VA Sanctioned for Discovery Abuses at the Civilian Board of Contract Appeals

In most litigation, the plaintiff and the defendant are equally susceptible to being sanctioned by the court for bad or dilatory behavior. However, government contracts litigation is not most litigation. In government contracts litigation (claims or protests), the contractor is more susceptible to being sanctioned than the government. But the government is not entirely immune to being sanctioned, as was evident in a recent case (discussed in this blog last month) where the Court of Federal Claims recently imposed monetary sanctions on the EPA for backdating a document during a bid protest.

Another example of the government being sanctioned came recently in Brasfield & Gorrie, LLC, v. Dept. of Veterans Affairs, CBCA 3300, 3354, 3538, Nov. 13, 2014. In that case, the Civilian Board of Contract Appeals (CBCA) imposed sanctions on the VA for its “egregious” abuses of the discovery process. The following passage speaks for itself as to what the CBCA thought of the VA’s behavior in the case:

And we agree with B&G that the VA’s abuse of the discovery process has been egregious. The agency’s approach to discovery in this case is reminiscent of the approach it took in Ocwen Loan Servicing, LLC v. Department of Veterans Affairs, CBCA 1073, 09-1 BCA ¶ 34,102: we’ll get you the documents you’re looking for whenever we get around to it, and if the Board issues orders directing production earlier, we won’t pay any attention to them. The VA maintains here, as it did in Ocwen, that difficulties with its computer systems prevent it from responding to discovery requests more promptly. The agency tells us that it has nearly300,000 employees, and that delivering technologyservices to an organization this large is a complex task. We have no doubt that these assertions are true. The complexity of the task is not an excuse for abusing the discovery process, however. It should be instead an incentive for the VA to master the challenge of using technology. Large government agencies, like other litigants, must use whatever tools they have available to respond to reasonable discovery requests in a prompt, complete way. Whether the VA’s failure to meet this objective is due to incompetence, inattention, or purposefulness, it is sanctionable conduct.

Over the better part of a year, the VA has made and broken commitments to provide to B&G ESI [electronically-stored information] which the VA acknowledges is likely to be, or to lead to, evidence relevant to these appeals. The agency has not abided by Board orders to produce this information and has failed to request enlargements of time in which to meet prescribed deadlines. Reasons given for the failure to produce documents include slow collection of ESI, computer system malfunctions, and inadequate staffing of information technology professionals. Most recently, the VA confesses that it must seek help from a consultant in order to get its computer systems to do what they are supposed to do with regard to ESI which is discoverable in these appeals. Meanwhile, little progress is being made toward resolution of the appeals, which involve claims for nearly $50 million on a major medical center construction project.
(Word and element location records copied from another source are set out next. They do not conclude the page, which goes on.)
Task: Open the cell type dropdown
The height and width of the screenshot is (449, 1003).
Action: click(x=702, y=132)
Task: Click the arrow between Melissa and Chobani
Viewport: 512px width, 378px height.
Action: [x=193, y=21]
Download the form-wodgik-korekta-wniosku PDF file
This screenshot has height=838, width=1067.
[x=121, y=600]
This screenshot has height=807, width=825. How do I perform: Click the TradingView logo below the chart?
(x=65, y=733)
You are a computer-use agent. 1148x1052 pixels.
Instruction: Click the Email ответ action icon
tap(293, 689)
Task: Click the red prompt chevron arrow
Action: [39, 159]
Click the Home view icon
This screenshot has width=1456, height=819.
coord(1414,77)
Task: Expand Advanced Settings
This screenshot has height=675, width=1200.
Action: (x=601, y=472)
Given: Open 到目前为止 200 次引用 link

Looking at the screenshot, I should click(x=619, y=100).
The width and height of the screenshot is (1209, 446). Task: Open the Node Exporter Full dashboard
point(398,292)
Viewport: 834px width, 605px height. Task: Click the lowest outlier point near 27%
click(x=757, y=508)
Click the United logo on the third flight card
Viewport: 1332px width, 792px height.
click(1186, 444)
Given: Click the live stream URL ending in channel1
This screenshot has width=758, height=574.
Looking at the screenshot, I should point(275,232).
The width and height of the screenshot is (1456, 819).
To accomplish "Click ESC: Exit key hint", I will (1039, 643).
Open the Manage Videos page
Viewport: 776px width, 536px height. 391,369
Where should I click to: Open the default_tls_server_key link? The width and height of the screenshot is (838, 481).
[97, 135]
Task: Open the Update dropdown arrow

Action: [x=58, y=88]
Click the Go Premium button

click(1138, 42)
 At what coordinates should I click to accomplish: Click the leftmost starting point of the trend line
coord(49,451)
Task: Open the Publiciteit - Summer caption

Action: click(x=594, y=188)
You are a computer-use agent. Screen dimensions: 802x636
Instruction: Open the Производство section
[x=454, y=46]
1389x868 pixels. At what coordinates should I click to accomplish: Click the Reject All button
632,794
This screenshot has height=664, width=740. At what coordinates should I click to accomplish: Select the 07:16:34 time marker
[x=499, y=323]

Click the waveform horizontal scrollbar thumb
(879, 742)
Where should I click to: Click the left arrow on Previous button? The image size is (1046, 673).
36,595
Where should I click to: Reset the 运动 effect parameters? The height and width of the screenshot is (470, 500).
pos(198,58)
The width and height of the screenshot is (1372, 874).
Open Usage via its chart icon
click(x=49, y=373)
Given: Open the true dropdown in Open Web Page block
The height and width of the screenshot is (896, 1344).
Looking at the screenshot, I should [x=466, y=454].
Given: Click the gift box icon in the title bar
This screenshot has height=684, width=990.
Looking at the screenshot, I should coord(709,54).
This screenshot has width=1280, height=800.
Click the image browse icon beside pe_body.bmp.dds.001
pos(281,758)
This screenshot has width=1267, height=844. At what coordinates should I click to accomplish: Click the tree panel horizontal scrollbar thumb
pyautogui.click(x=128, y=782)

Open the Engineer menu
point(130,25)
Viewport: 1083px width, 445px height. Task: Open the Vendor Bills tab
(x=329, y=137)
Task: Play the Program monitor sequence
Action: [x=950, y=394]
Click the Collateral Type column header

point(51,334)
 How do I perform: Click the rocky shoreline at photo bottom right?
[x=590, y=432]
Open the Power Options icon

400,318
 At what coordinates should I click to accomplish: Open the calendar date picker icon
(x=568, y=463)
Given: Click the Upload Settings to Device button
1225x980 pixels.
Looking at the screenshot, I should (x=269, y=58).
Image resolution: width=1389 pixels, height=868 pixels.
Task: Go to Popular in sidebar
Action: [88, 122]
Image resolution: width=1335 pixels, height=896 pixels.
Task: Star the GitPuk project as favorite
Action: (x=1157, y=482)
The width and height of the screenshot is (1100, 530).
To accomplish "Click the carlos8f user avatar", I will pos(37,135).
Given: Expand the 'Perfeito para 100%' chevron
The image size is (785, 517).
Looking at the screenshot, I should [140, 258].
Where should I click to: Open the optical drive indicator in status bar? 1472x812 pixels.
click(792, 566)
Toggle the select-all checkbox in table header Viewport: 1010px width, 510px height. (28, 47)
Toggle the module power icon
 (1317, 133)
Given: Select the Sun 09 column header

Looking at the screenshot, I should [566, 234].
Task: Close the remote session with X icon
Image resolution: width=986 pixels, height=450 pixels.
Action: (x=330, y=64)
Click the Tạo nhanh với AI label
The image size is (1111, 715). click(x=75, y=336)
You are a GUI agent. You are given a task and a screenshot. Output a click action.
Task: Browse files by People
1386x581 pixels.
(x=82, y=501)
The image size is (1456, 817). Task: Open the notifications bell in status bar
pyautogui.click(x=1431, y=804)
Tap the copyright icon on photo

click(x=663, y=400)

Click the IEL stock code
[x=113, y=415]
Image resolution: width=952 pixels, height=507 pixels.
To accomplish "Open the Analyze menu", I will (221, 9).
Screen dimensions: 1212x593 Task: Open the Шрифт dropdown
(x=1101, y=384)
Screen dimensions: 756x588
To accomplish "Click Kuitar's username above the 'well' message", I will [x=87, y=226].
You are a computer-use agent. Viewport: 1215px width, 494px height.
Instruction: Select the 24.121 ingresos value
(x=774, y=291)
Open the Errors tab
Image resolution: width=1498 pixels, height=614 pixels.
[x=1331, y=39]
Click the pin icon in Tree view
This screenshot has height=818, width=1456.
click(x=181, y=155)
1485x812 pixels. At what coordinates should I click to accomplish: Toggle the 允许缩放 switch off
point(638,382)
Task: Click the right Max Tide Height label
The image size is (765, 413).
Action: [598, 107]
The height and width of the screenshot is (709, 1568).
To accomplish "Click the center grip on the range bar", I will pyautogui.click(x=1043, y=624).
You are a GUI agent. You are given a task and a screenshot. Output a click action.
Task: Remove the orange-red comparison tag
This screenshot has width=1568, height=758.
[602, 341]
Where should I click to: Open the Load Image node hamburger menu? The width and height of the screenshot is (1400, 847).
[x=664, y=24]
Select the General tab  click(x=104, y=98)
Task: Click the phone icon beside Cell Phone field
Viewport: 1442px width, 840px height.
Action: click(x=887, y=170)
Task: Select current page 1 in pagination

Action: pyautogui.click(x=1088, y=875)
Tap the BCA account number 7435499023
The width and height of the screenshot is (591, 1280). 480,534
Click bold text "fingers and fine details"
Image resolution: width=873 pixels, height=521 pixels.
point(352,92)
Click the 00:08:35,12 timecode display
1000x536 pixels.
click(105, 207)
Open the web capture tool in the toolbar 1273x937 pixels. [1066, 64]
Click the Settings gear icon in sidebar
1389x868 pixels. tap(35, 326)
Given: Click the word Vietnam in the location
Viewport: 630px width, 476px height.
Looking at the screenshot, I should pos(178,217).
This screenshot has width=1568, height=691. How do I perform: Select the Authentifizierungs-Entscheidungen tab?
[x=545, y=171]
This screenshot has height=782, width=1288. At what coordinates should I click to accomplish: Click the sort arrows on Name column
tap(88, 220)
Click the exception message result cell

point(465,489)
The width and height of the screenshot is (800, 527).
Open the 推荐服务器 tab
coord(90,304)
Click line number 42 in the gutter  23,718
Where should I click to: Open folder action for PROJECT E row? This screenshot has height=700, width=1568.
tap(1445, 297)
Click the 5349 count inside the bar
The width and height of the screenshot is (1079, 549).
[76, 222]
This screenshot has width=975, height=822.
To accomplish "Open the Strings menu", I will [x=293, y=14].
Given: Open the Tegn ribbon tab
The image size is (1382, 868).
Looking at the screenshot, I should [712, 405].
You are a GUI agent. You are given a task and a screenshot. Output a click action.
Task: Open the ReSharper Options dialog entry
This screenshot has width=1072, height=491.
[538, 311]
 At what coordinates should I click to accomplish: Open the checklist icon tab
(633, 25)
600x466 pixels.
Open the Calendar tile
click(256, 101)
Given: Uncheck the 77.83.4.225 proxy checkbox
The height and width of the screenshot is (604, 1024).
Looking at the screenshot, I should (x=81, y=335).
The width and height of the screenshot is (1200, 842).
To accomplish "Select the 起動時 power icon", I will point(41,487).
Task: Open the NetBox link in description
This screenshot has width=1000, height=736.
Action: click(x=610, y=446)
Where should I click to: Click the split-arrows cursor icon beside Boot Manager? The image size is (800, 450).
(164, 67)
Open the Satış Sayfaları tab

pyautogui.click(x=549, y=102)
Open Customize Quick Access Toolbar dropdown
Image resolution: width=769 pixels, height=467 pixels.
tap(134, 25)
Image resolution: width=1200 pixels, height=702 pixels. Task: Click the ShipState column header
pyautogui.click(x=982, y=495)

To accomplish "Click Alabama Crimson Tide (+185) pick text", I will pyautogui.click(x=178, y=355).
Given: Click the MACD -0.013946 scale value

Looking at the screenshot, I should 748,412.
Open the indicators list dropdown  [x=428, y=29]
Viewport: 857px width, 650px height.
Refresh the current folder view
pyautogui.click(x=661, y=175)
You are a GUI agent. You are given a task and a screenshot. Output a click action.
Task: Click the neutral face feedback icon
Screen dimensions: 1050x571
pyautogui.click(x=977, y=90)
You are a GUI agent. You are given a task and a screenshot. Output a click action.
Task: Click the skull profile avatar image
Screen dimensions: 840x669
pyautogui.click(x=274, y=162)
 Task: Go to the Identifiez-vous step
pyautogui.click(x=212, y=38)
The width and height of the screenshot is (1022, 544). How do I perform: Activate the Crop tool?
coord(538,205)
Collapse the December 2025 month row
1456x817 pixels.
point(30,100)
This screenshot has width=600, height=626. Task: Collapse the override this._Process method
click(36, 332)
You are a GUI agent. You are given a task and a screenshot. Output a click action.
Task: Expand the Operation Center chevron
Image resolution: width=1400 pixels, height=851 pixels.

While the CBCA determined that it lacked authority to impose monetary penalties on the VA as a sanction, it did order the VA to allow Brasfield & Gorrie or an independent third party access to the VA’s computer system, at the VA’s expense, to collect ESI which has not been forthcoming though it is responsive to discovery requests. While this may not be as harsh a sanction as court would have issued, it certainly shows that the government is not immune to being sanctioned in government contracts litigation.